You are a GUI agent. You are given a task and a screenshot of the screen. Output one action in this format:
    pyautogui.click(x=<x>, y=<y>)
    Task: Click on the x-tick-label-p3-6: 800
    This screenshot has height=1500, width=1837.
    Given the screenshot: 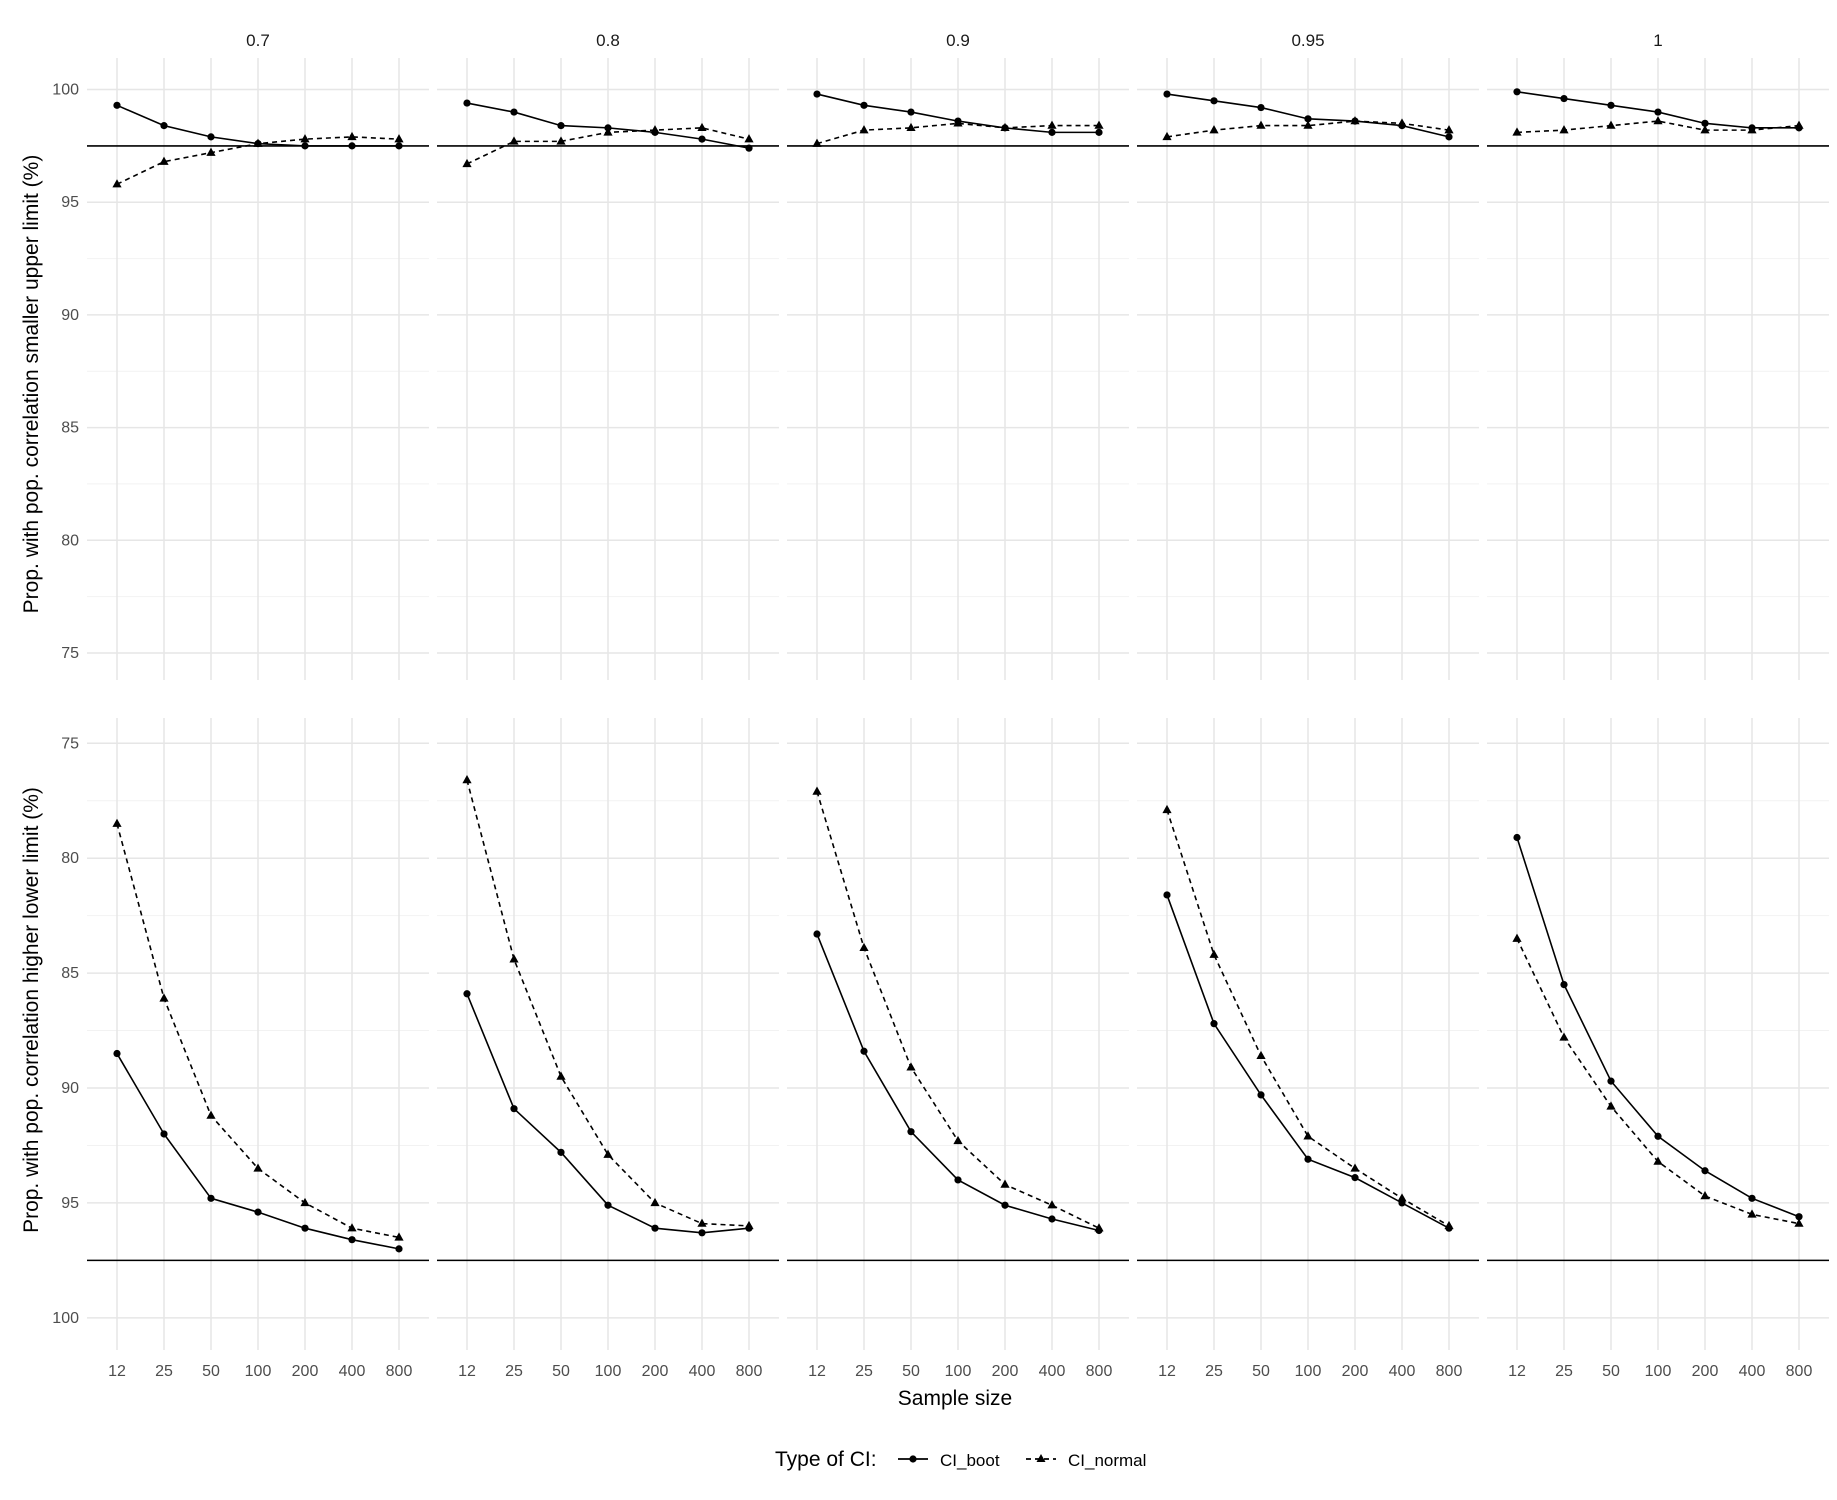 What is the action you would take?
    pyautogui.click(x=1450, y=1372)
——————
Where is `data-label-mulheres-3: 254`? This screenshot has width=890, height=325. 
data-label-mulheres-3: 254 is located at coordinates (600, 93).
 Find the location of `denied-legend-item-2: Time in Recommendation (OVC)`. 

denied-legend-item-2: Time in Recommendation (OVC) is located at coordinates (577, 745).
——————
Retype the lines starting with the line containing "has width=890, height=325." and going on through the line containing "denied-legend-item-2: Time in Recommendation (OVC) is".

Task result ::
Where is `data-label-mulheres-3: 254`? This screenshot has width=890, height=325. 
data-label-mulheres-3: 254 is located at coordinates (600, 93).
 Find the location of `denied-legend-item-2: Time in Recommendation (OVC)`. 

denied-legend-item-2: Time in Recommendation (OVC) is located at coordinates (577, 745).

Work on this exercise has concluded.